**GIVEN TEXT**
•••
Illumina is also challenging the EC’s jurisdiction to investigate the transaction under Article 22 of the European Union (EU) Merger Regulation. The Commission reversed decades of merger policy in asserting jurisdiction under Article 22 of the EU Merger Regulation on April 19, 2021, seven months after the deal was announced. Illumina has filed an action in the General Court of the EU seeking annulment of the EC’s jurisdiction to review the acquisition.

"The Commission’s unprecedented decision to assert jurisdiction to review this transaction between two U.S.-based companies leaves businesses around the world uncertain as to how the EU Merger Regulation will be applied in the future," said Dadswell.

Illumina’s re-acquisition of GRAIL means that millions of citizens across the European Economic Area (EEA) will be able to access life-saving early cancer screening years sooner. "When people have access to early cancer detection, lives will be saved," said Francis deSouza, Chief Executive Officer of Illumina. "If this acquisition does not proceed, GRAIL’s European roll-out will be slower and the cost will be measured in the unnecessary loss of life. Re-uniting GRAIL with Illumina will accelerate availability of the GRAIL test by many years in the EEA and globally, saving tens of thousands of lives, and leading to significant health care cost savings."
•••
**WHAT THIS EXERCISE ASKS**
1) Summarize the passage on Illumina's acquisition of GRAIL in two sentences.
2) Duplicate the stretch of the passage on Illumina's acquisition of GRAIL from "Illumina is also" through "review the acquisition.".

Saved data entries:
•••
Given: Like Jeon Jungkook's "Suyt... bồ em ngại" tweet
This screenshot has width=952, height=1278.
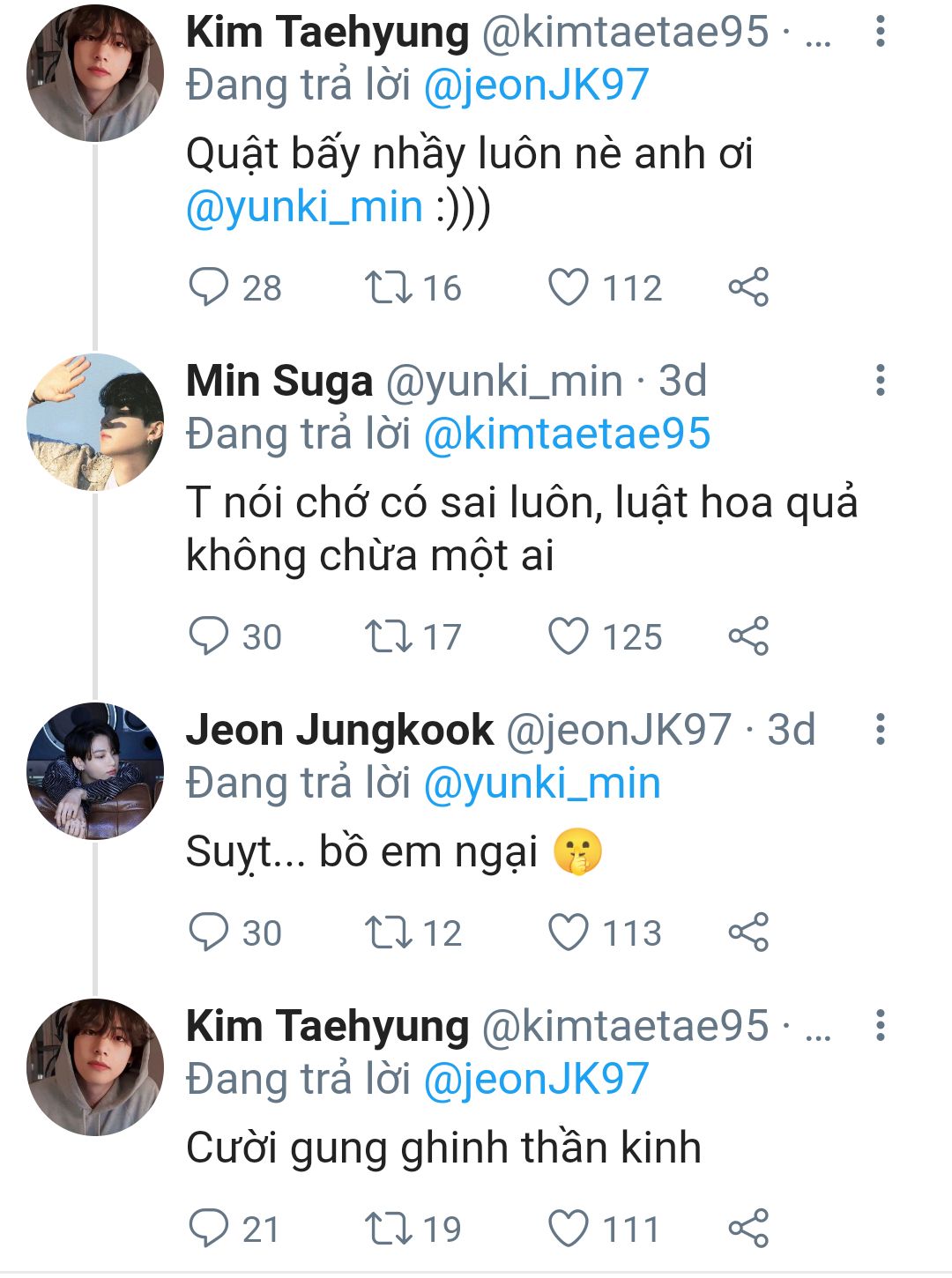Looking at the screenshot, I should tap(569, 932).
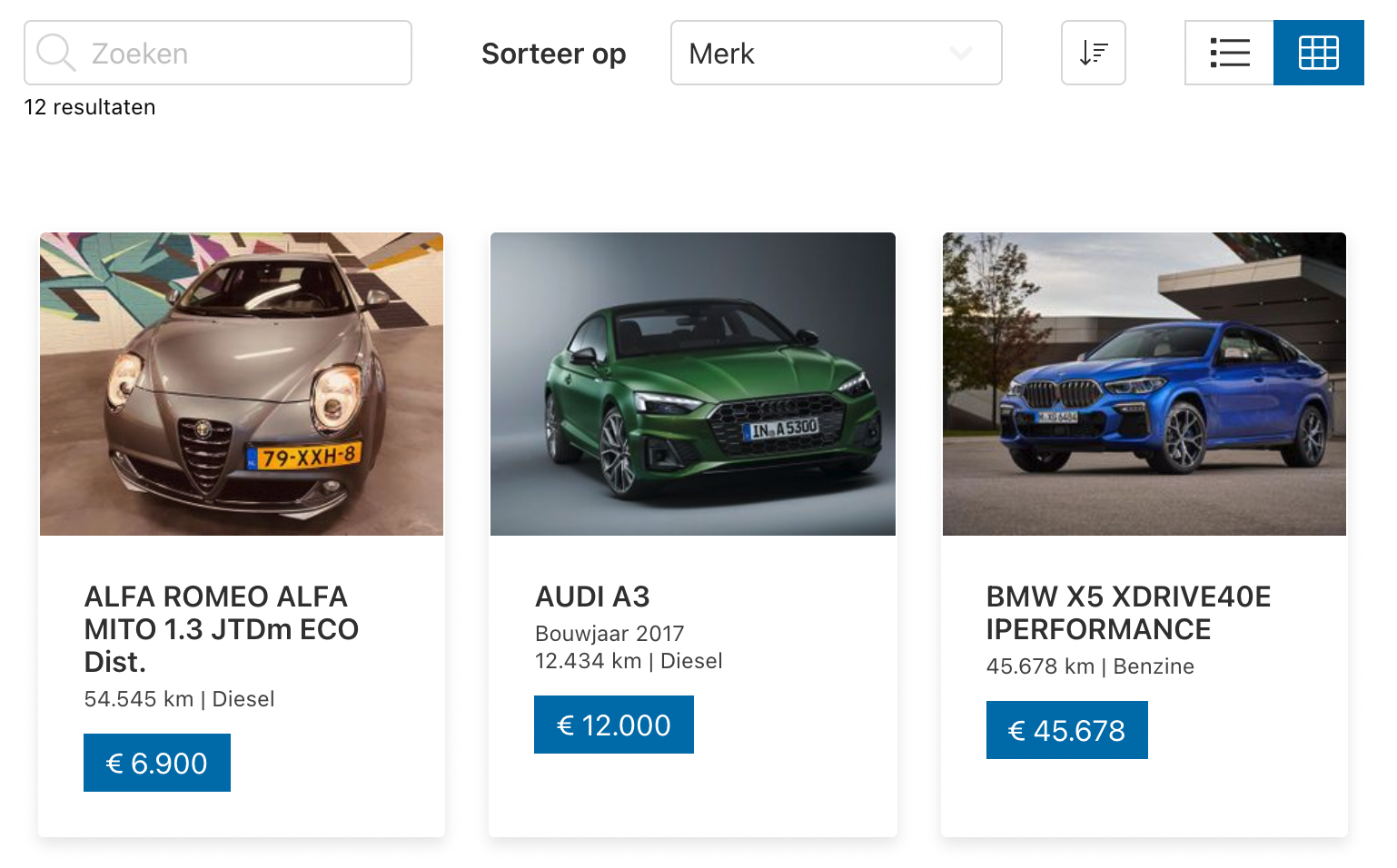
Task: Switch to list view
Action: 1229,53
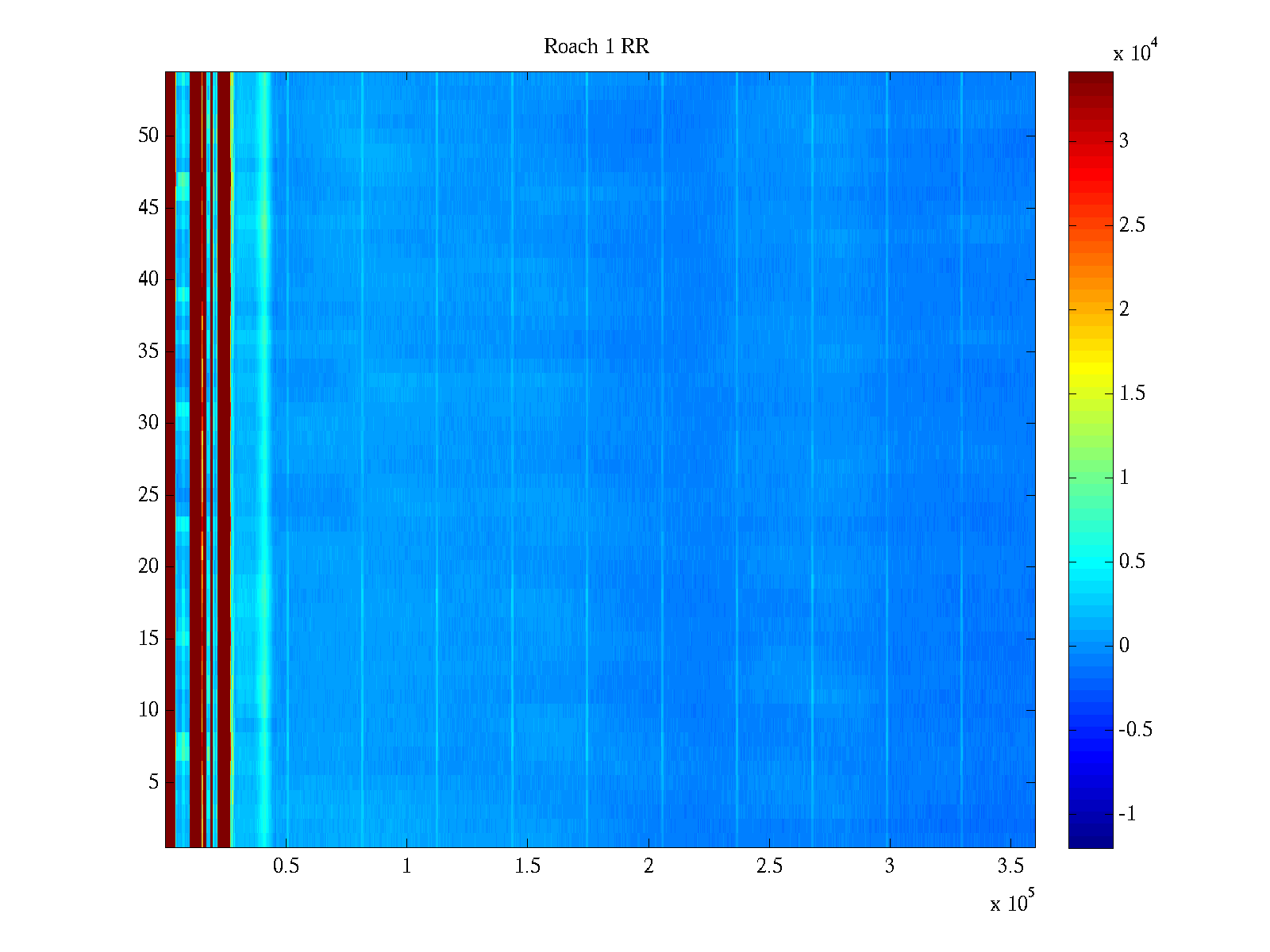
Task: Click the leftmost dark red heatmap band
Action: [170, 460]
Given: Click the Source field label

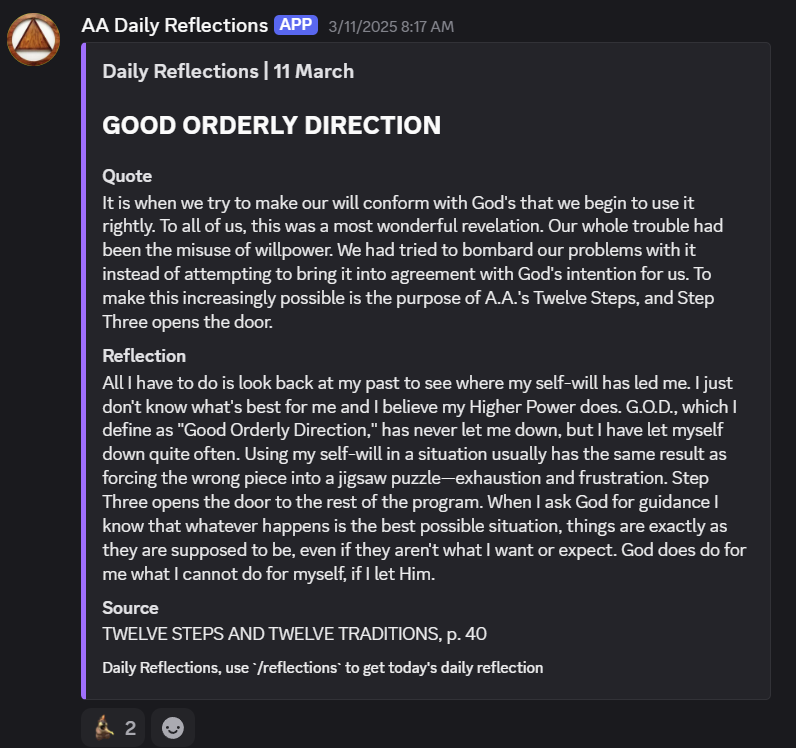Looking at the screenshot, I should coord(130,608).
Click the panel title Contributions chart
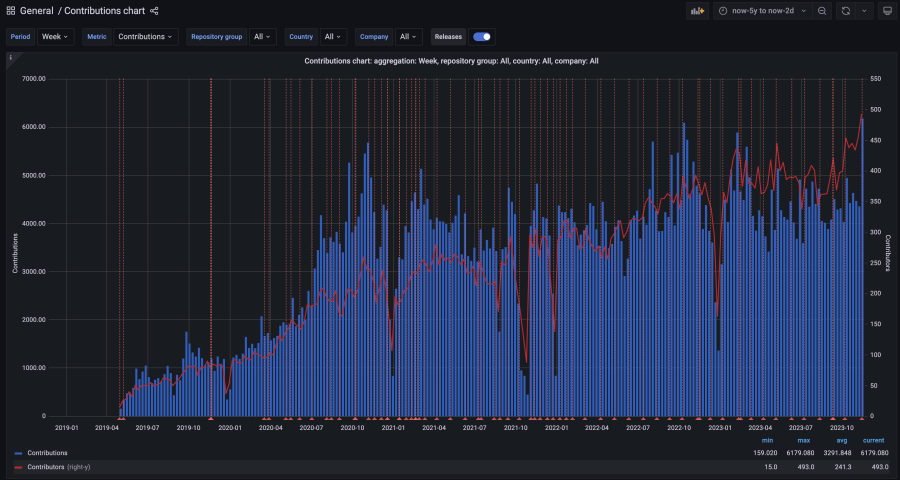This screenshot has width=900, height=480. pyautogui.click(x=451, y=61)
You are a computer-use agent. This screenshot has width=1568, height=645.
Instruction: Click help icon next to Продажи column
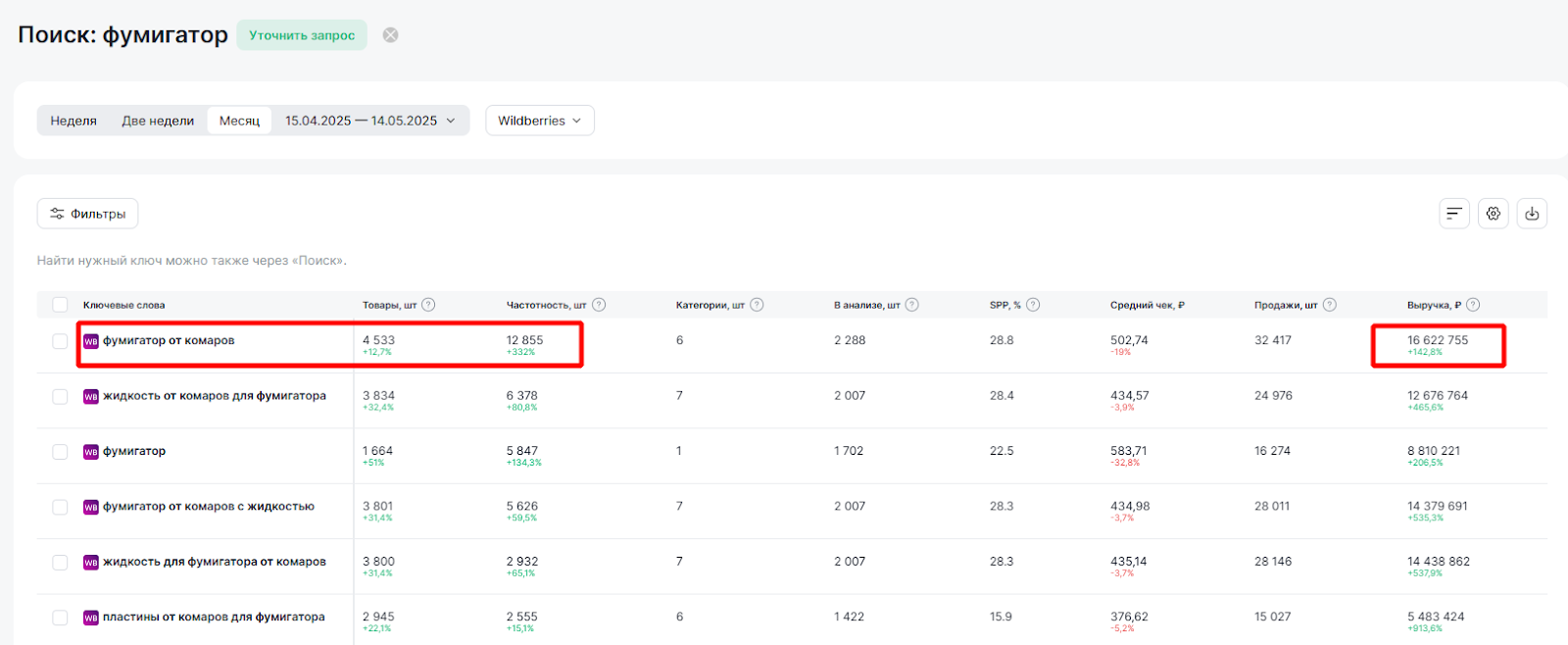(x=1330, y=305)
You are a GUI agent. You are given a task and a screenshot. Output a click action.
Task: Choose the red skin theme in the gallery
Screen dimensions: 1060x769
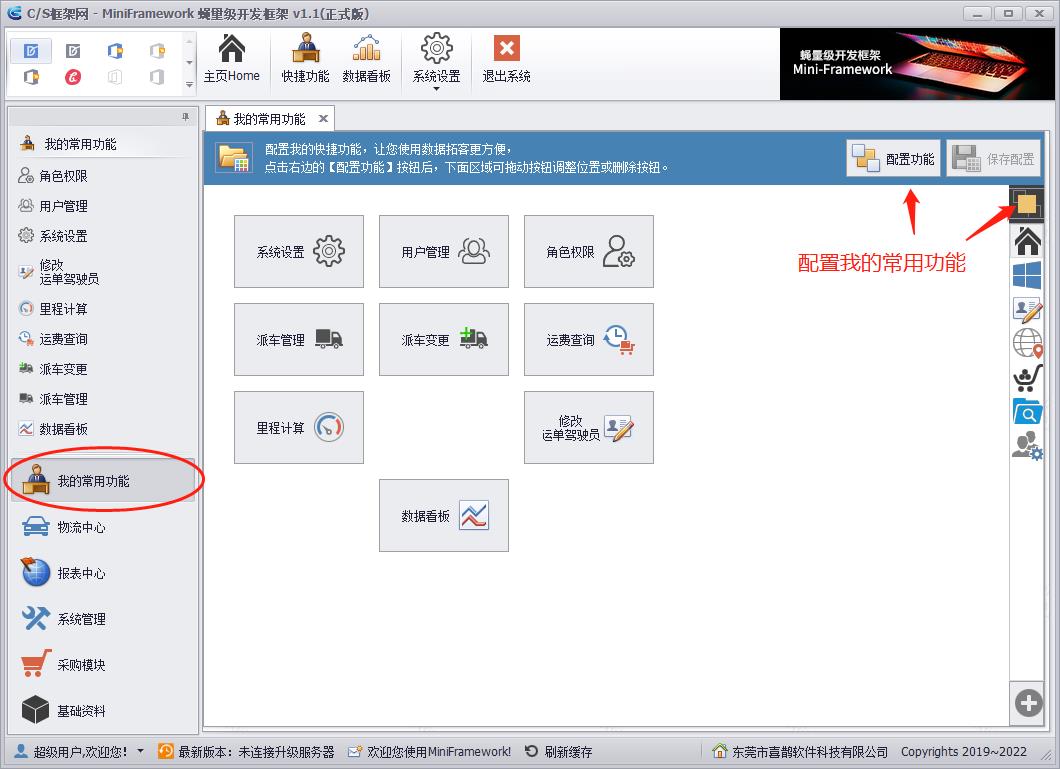pos(73,77)
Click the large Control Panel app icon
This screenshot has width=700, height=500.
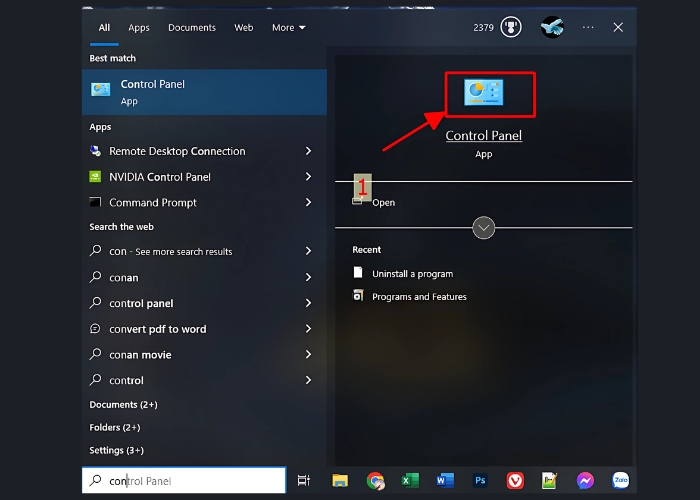(x=484, y=93)
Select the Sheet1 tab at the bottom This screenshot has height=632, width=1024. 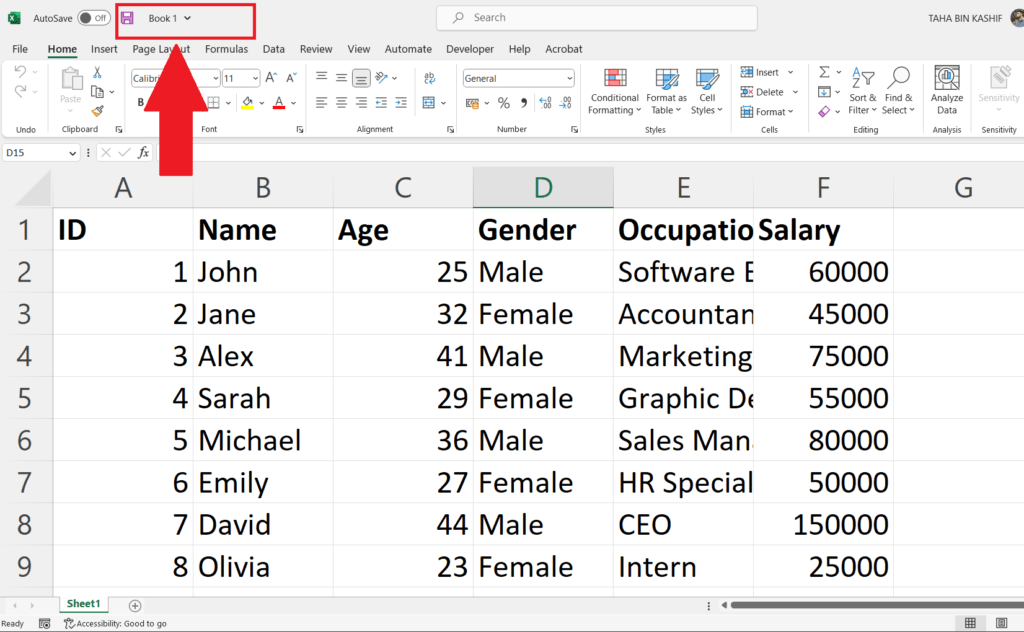(83, 604)
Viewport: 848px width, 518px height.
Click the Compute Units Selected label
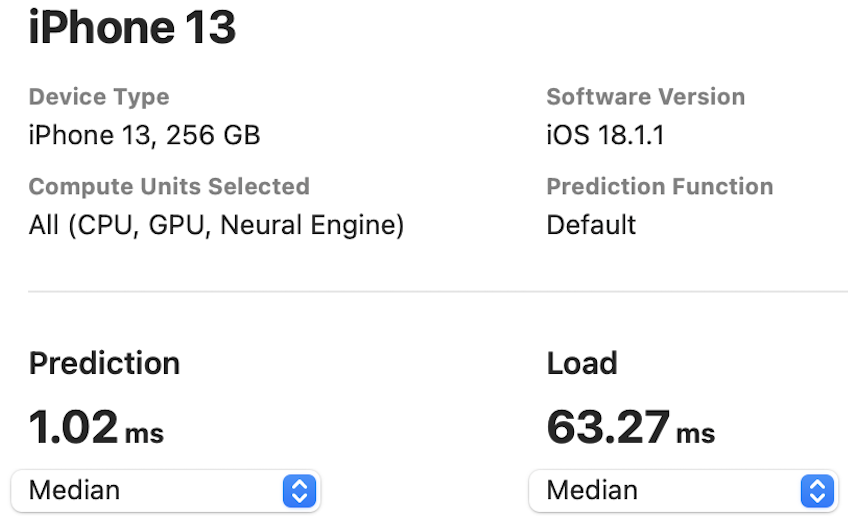[x=169, y=187]
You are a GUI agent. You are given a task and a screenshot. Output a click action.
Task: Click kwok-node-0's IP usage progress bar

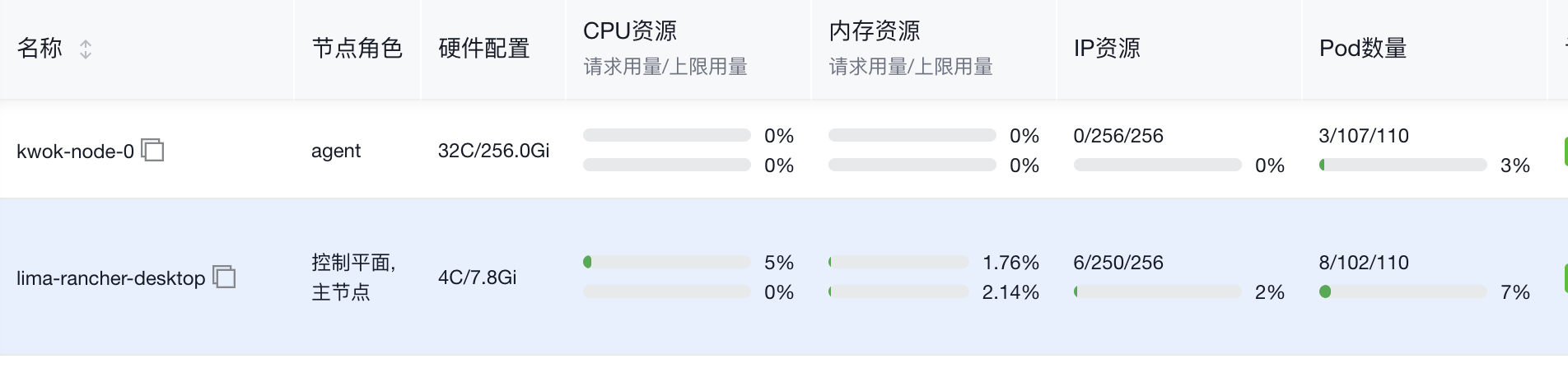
•••
**LIST OF SOLUTIONS**
1) Illumina is challenging the European Commission's jurisdiction to review its acquisition of GRAIL under Article 22 of the EU Merger Regulation, which the Commission asserted on April 19, 2021, seven months after the deal was announced. Illumina has asked the General Court of the EU to annul that jurisdiction, and its chief executive, Francis deSouza, says the re-acquisition will bring early cancer screening to people across the European Economic Area years sooner and save lives.

2)
Illumina is also challenging the EC’s jurisdiction to investigate the transaction under Article 22 of the European Union (EU) Merger Regulation. The Commission reversed decades of merger policy in asserting jurisdiction under Article 22 of the EU Merger Regulation on April 19, 2021, seven months after the deal was announced. Illumina has filed an action in the General Court of the EU seeking annulment of the EC’s jurisdiction to review the acquisition.